*TASK TO CARRY OUT*.
Print every record exactly, omitting none.

Stored data:
______

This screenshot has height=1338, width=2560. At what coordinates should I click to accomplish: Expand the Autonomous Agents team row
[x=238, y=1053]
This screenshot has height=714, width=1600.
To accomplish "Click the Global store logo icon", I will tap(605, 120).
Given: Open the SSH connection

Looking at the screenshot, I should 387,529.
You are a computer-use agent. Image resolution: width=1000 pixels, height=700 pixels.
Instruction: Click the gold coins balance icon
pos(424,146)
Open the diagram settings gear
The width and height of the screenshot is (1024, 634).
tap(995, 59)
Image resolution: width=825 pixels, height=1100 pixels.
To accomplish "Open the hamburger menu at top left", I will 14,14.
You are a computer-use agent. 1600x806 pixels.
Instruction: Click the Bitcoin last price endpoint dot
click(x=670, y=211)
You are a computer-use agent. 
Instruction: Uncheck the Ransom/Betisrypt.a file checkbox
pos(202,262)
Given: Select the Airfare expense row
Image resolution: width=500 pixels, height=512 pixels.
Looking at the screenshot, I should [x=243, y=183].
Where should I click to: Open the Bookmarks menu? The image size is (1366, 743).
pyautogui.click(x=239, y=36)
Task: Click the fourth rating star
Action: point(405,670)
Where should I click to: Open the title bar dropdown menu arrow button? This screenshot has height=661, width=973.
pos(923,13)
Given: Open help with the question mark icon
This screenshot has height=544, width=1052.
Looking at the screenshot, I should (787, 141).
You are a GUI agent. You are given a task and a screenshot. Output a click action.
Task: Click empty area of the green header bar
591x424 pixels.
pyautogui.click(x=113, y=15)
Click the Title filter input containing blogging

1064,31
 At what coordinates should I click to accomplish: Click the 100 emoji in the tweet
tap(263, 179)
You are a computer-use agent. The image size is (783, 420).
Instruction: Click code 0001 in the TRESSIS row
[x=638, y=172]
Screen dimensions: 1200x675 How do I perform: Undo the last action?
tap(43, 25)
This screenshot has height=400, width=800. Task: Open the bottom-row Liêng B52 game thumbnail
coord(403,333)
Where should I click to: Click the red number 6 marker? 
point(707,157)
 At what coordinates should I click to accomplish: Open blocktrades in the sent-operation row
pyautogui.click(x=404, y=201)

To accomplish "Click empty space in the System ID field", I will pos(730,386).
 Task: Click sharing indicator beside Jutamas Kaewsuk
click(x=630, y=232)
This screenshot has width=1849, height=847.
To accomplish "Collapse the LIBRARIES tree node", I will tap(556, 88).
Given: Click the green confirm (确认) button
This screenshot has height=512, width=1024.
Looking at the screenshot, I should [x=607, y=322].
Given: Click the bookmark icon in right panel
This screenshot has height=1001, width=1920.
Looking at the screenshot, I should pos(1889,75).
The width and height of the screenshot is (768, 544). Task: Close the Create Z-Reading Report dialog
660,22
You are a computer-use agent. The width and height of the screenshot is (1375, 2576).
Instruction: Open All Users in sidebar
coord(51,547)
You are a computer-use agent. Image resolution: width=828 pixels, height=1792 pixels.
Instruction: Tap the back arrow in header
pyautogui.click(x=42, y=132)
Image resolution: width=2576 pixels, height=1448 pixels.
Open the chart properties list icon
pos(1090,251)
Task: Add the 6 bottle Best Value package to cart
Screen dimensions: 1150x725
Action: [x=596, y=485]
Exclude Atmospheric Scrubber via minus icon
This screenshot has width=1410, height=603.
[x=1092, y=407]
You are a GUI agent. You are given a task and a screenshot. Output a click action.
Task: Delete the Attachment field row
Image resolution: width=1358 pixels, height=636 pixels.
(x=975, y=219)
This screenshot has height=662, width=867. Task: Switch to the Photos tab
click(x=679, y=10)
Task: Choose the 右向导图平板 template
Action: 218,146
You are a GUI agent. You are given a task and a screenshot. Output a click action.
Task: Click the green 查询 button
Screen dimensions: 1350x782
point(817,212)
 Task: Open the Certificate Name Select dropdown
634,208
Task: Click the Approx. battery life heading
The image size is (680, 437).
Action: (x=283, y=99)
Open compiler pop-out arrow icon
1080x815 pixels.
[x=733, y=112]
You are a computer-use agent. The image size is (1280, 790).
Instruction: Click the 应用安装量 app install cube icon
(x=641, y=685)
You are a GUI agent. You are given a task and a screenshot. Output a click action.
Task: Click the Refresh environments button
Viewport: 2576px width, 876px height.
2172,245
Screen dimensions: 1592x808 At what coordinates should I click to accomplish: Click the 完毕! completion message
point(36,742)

______

*ANSWER SECTION*.
This screenshot has height=1338, width=2560. At what coordinates should I click to accomplish: Expand the Autonomous Agents team row
[x=238, y=1053]
This screenshot has height=714, width=1600.
To accomplish "Click the Global store logo icon", I will tap(605, 120).
Given: Open the SSH connection

Looking at the screenshot, I should 387,529.
You are a computer-use agent. Image resolution: width=1000 pixels, height=700 pixels.
Instruction: Click the gold coins balance icon
pos(424,146)
Open the diagram settings gear
The width and height of the screenshot is (1024, 634).
tap(995, 59)
Image resolution: width=825 pixels, height=1100 pixels.
To accomplish "Open the hamburger menu at top left", I will 14,14.
You are a computer-use agent. 1600x806 pixels.
Instruction: Click the Bitcoin last price endpoint dot
click(x=670, y=211)
You are a computer-use agent. 
Instruction: Uncheck the Ransom/Betisrypt.a file checkbox
pos(202,262)
Given: Select the Airfare expense row
Image resolution: width=500 pixels, height=512 pixels.
Looking at the screenshot, I should [x=243, y=183].
Where should I click to: Open the Bookmarks menu? The image size is (1366, 743).
pyautogui.click(x=239, y=36)
Task: Click the fourth rating star
Action: point(405,670)
Where should I click to: Open the title bar dropdown menu arrow button? This screenshot has height=661, width=973.
pos(923,13)
Given: Open help with the question mark icon
This screenshot has height=544, width=1052.
Looking at the screenshot, I should (787, 141).
You are a GUI agent. You are given a task and a screenshot. Output a click action.
Task: Click empty area of the green header bar
591x424 pixels.
pyautogui.click(x=113, y=15)
Click the Title filter input containing blogging

1064,31
 At what coordinates should I click to accomplish: Click the 100 emoji in the tweet
tap(263, 179)
You are a computer-use agent. The image size is (783, 420).
Instruction: Click code 0001 in the TRESSIS row
[x=638, y=172]
Screen dimensions: 1200x675 How do I perform: Undo the last action?
tap(43, 25)
This screenshot has height=400, width=800. Task: Open the bottom-row Liêng B52 game thumbnail
coord(403,333)
Where should I click to: Click the red number 6 marker? 
point(707,157)
 At what coordinates should I click to accomplish: Open blocktrades in the sent-operation row
pyautogui.click(x=404, y=201)

To accomplish "Click empty space in the System ID field", I will pos(730,386).
 Task: Click sharing indicator beside Jutamas Kaewsuk
click(x=630, y=232)
This screenshot has width=1849, height=847.
To accomplish "Collapse the LIBRARIES tree node", I will tap(556, 88).
Given: Click the green confirm (确认) button
This screenshot has height=512, width=1024.
Looking at the screenshot, I should [x=607, y=322].
Given: Click the bookmark icon in right panel
This screenshot has height=1001, width=1920.
Looking at the screenshot, I should pos(1889,75).
The width and height of the screenshot is (768, 544). Task: Close the Create Z-Reading Report dialog
660,22
You are a computer-use agent. The width and height of the screenshot is (1375, 2576).
Instruction: Open All Users in sidebar
coord(51,547)
You are a computer-use agent. Image resolution: width=828 pixels, height=1792 pixels.
Instruction: Tap the back arrow in header
pyautogui.click(x=42, y=132)
Image resolution: width=2576 pixels, height=1448 pixels.
Open the chart properties list icon
pos(1090,251)
Task: Add the 6 bottle Best Value package to cart
Screen dimensions: 1150x725
Action: [x=596, y=485]
Exclude Atmospheric Scrubber via minus icon
This screenshot has width=1410, height=603.
[x=1092, y=407]
You are a GUI agent. You are given a task and a screenshot. Output a click action.
Task: Delete the Attachment field row
Image resolution: width=1358 pixels, height=636 pixels.
(x=975, y=219)
This screenshot has height=662, width=867. Task: Switch to the Photos tab
click(x=679, y=10)
Task: Choose the 右向导图平板 template
Action: 218,146
You are a GUI agent. You are given a task and a screenshot. Output a click action.
Task: Click the green 查询 button
Screen dimensions: 1350x782
point(817,212)
 Task: Open the Certificate Name Select dropdown
634,208
Task: Click the Approx. battery life heading
The image size is (680, 437).
Action: (x=283, y=99)
Open compiler pop-out arrow icon
1080x815 pixels.
[x=733, y=112]
You are a computer-use agent. The image size is (1280, 790).
Instruction: Click the 应用安装量 app install cube icon
(x=641, y=685)
You are a GUI agent. You are given a task and a screenshot. Output a click action.
Task: Click the Refresh environments button
Viewport: 2576px width, 876px height.
2172,245
Screen dimensions: 1592x808 At what coordinates should I click to accomplish: Click the 完毕! completion message
point(36,742)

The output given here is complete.